Bivariate Statistics

Correlation

Data analysts see many datasets throughout their careers. Often, the datasets they are asked to examine include data they are not familiar with. In order to properly analyze the data, analysts first need to spend time gaining an understanding of the data.

Upon receiving a dataset, one of the first actions an analyst should take is to check if there is any association between the variables included in the dataset. In particular, it is important to check for an association between the variable you are predicting, and the explanatory variables.

The Pearson correlation coefficient, r, is the statistic that measures the strength of the linear relationship, or association, between two numerical variables. The value of correlation coefficient ranges from -1 to 1.

Figure 20.1: Pearson Correlation Coefficient (r)

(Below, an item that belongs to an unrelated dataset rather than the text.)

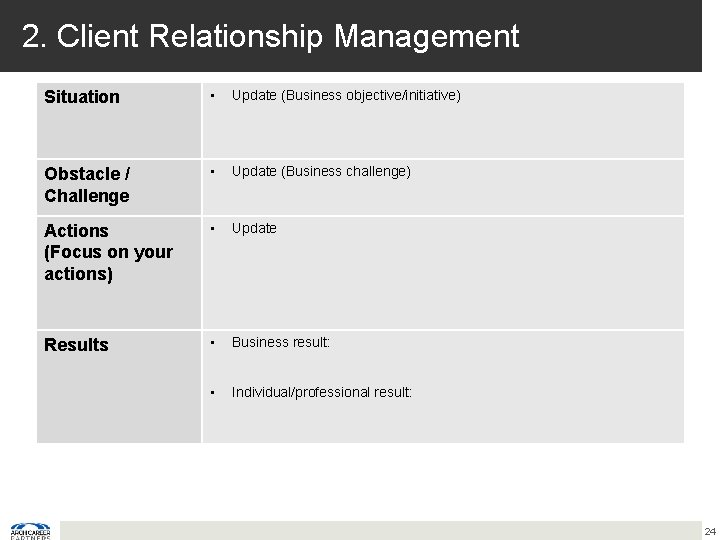Place cursor on 'Individual/professional result:' line

point(321,392)
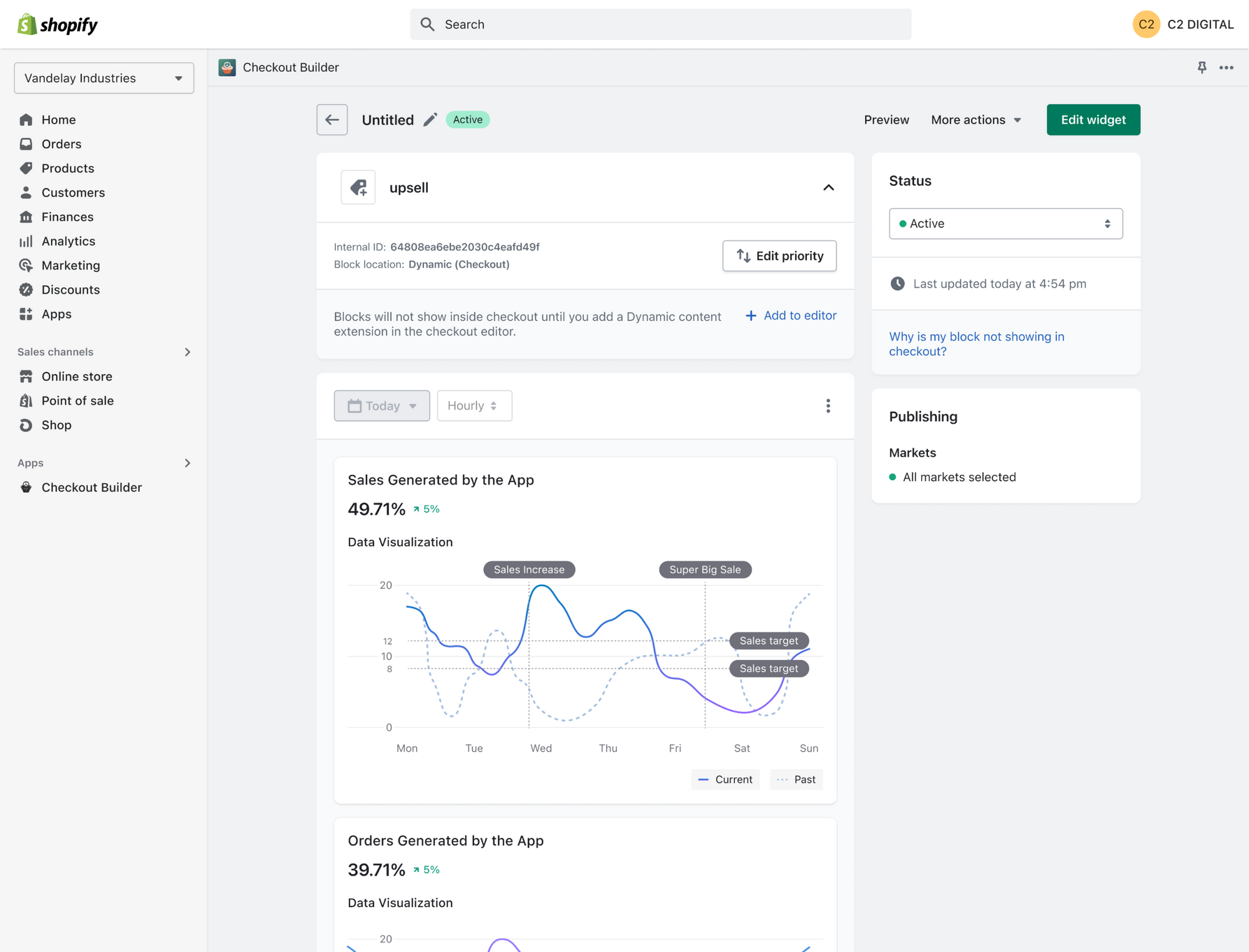Open the Apps section expander
The image size is (1249, 952).
point(185,462)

A value of -1 indicates that there is perfect correlation between the two numeric variables, in a negative direction (downward) direction. A value of 0 indicates no correlation. A value of 1 indicates perfect correlation between the two variables, in a positive direction. The image below shows perfect positive correlation (r = 1) on the left, and perfect negative correlation (r = -1) on the right.

Figure 20.2: Perfect Correlations

There image below shows a range of plots and the corresponding correlation coefficients. These show that r can "recognize" linear associations but does not recognize other systematic patterns of association between two numeric variables.

The image below created by By Denis Boigelot shows a range of plots and the corresponding correlation coefficients. These show that r can "recognize" linear associations but does not recognize other systematic patterns of association between two numeric variables.

Figure 20.3: Patterns and associated Pearson correlation values

Further insight comes from considering Anscombe's Quartet where all four data sets have the same Pearson correlation value of +0.816, same R-squared ( R2) value of .665, and same line of best fit: y = 3 + .5x. Even though these examples all follow the general pattern "as x increases, y tends to increase," each does so in a very different way (image credit).

Figure 20.4: Anscombe's quartet

Blind spots in the R2 statistic do not just occur when there is a positive correlation and positive slope in the data. They also occur when there is a negative correlation and a negative slope.

It is important to recognize that these blind spots happen in r, R2, and linear equations for lines of best fit. Each of these statistics provides valuable information but do not tell the whole story. They are no substitute for creating scatter plots to visualize the data because such plots reveal patterns that a single calculated statistic cannot capture.

Slope

Slope is a statistic used to measure the degree of positive (upward) or negative (downward) slant between two numerical variables.

In the linear equation y= mx + b, m is the slope and is equal to rise/run.

Figure 20.5: Slope Formula

Coefficient of Determination

The coefficient of determination (denoted by R2) is a key output of regression analysis. That is, when numbers are being predicted by other numbers. Note that multiple linear regression and simple linear regression are just two of many prediction methods that use numeric input variables to predict numeric output variables. So the term regression here refers to all methods that predict a numeric output variables from one or more numeric input variables. It is interpreted as the proportion of the variance in the outcome (dependent) variable that is predictable from the input (independent) variable(s).

With simple linear regression, where there is only one numeric predictor, and when an intercept is included in the model, the coefficient of determination is equal to the square of the Pearson correlation r, between x and y scores. If additional regressors (predictors) are included, R2 is the square of the coefficient of multiple correlation. In both such cases, the coefficient of determination ranges from 0 to 1.

An R2 between 0 and 1 indicates the extent to which the dependent variable is predictable by the inputs and the model.

An R2 of 0 means that the dependent variable cannot be predicted from the independent variable using a model.

An R2 of 1 means the dependent variable can be predicted perfectly (without errors) from the independent variable using a model.

An R2 of 0.10 means that 10 percent of the variance in Y is predictable; an R2 of 0.20 means that 20 percent is predictable; and so on.